Fünf Erdbewohner werden von einem geheimnisvollen Fremden entführt und in seinem Raumschiff ins All gebracht. Der Fremde (Arnold Moss) erklärt ihnen, dass sein Planet in den nächsten 30 Tagen untergehen wird und sein Volk eine neue Heimat braucht, um zu überleben. Die Wahl fiel auf die Erde. Doch ihre ethischen Grundsätze erlauben es ihnen nicht, einfach so die Erde zu annektieren. Der Fremde übergibt dem amerikanischen Journalisten Jonathan Clark (Gene Barry), der jungen Engländerin Eve Wingate (Valerie French), dem deutschen Wissenschaftler Prof. Klaus Bechner (George Voskovec), dem russischen Soldaten Ivan Godofsky (Azenath Janti) und der chinesischen Bäuerin Su Tan (Marie Tsien) Kapseln in die Hand, die eine Waffe enthalten, mit der sich die Menschheit vernichten könnte, ohne dass die Natur in Mitleidenschaft gezogen wird. Sollten die Menschen innerhalb der nächsten 27 Tage die Kapseln nicht benutzt haben, werden sie unbrauchbar und die Außerirdischen müssen Sterben. Doch die Aliens gehen davon aus, dass sich die aggressive und gewalttätige Menschheit innerhalb der Frist selber vernichten wird. Zurück auf der Erde versuchen die fünf Auserwählten das Erlebte zunächst zu verheimlichen. Doch dann nutzen die Außerirdischen die weltweiten Nachrichtensysteme, um der Menschheit nicht nur von der Waffe zu erzählen, sondern auch die Namen ihrer Besitzer preiszugeben. Das weckt Begehrlichkeiten bei den Mächtigen und schürt die Ängste in der Bevölkerung. Die fünf Erdbewohner werden zu Gejagten…
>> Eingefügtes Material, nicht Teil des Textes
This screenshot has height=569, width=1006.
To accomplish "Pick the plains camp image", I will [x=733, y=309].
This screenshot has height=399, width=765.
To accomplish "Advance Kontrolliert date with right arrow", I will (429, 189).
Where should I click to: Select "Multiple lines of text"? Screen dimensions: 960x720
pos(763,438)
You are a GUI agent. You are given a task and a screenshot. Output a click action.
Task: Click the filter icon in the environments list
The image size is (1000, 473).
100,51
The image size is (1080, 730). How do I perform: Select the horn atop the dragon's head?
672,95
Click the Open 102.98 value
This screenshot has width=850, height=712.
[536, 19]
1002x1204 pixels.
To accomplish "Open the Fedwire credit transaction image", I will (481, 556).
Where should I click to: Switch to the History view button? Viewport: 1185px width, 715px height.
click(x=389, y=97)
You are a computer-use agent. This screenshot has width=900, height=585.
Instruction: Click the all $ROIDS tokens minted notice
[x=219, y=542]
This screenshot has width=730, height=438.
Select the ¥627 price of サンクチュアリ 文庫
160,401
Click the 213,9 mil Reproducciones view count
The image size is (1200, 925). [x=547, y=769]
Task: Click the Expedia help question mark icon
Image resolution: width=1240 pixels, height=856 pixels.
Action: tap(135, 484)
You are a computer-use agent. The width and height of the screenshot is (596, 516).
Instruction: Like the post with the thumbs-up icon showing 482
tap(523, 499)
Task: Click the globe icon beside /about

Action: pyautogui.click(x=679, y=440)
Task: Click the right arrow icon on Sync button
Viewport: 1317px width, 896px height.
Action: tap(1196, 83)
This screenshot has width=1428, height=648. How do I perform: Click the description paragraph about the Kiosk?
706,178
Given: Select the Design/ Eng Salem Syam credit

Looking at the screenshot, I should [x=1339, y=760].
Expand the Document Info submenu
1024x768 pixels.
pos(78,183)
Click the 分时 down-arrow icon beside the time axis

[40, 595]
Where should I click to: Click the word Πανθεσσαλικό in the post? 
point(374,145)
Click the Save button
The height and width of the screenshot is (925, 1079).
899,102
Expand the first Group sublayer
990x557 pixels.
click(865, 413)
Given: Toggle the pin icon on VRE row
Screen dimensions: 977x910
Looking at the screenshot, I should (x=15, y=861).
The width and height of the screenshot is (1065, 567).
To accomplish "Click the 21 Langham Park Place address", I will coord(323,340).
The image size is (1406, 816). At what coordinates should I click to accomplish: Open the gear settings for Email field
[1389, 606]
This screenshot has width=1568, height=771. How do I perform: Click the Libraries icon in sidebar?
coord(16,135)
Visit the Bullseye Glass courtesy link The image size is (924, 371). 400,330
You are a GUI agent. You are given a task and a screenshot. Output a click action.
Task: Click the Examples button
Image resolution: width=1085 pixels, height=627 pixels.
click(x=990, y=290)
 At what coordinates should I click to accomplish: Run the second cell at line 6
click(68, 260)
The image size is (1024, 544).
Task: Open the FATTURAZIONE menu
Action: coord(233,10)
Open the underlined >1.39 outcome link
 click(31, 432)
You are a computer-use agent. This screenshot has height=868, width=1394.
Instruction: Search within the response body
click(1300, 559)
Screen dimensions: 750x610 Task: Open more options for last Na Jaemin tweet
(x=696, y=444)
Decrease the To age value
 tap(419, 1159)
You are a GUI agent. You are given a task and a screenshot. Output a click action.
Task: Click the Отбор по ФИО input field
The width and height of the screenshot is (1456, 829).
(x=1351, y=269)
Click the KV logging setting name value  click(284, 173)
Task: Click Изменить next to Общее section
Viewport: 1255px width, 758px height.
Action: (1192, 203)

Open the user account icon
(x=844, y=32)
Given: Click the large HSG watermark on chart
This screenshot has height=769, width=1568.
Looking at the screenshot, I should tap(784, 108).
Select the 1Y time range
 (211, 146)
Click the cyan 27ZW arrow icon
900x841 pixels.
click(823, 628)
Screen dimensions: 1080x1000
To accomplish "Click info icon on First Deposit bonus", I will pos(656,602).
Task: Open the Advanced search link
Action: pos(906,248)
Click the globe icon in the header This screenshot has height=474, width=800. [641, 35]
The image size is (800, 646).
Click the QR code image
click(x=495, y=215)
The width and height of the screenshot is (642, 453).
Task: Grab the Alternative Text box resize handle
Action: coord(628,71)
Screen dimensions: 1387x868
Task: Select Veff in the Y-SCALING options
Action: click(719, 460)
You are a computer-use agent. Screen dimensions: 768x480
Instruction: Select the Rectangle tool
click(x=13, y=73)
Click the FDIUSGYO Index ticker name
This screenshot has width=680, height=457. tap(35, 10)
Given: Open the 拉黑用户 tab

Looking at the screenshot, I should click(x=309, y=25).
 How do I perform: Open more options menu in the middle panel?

Anmerkung: Alle Screenshots stammen von der ebenfalls enthaltenen DVD, nicht der Blu-ray.

Der 27. Tag“ ist ein preisgünstiges „Der Tag an dem die Erde stillstand“-Rip-Off. Wie jener Klassiker von Robert Wise bemüht auch dieser Film sich um eine pazifistische Botschaft, kommt aber nicht umhin, trotzdem ordentlich auf den Feind im Osten einzudreschen. Das Land hinter dem Eisernen Vorhang wird als kalte Militärdiktatur gezeigt, deren oberste Befehlshaber schon der Geifer aus dem Maul läuft, wenn sie nur daran denken, mittels außerirdischer Technik die Weltherrschaft erlangen zu können. Das sieht dann auf US-amerikanischer Seite ganz anderes aus. Denn hier sind die Anführer der freien Welt besonnen und um Frieden bemüht. Soweit, so stereotyp, so kalter Krieg. Interessant ist da eher die Zeichnung der „Zivilgesellschaft“. Die arme Bäuerin aus dem maoistischen China opfert ihr Leben für den Frieden, der Sowjetsoldat erduldet die schlimmsten Qualen, um die Vernichtungswaffe nicht in die Hände seiner Vorgesetzten fallen zu lassen – und in den USA formt sich ein mordlustiger Mob, als bekannt wird, dass der Journalist Jonathan Clark eine tödliche Waffe besitzt.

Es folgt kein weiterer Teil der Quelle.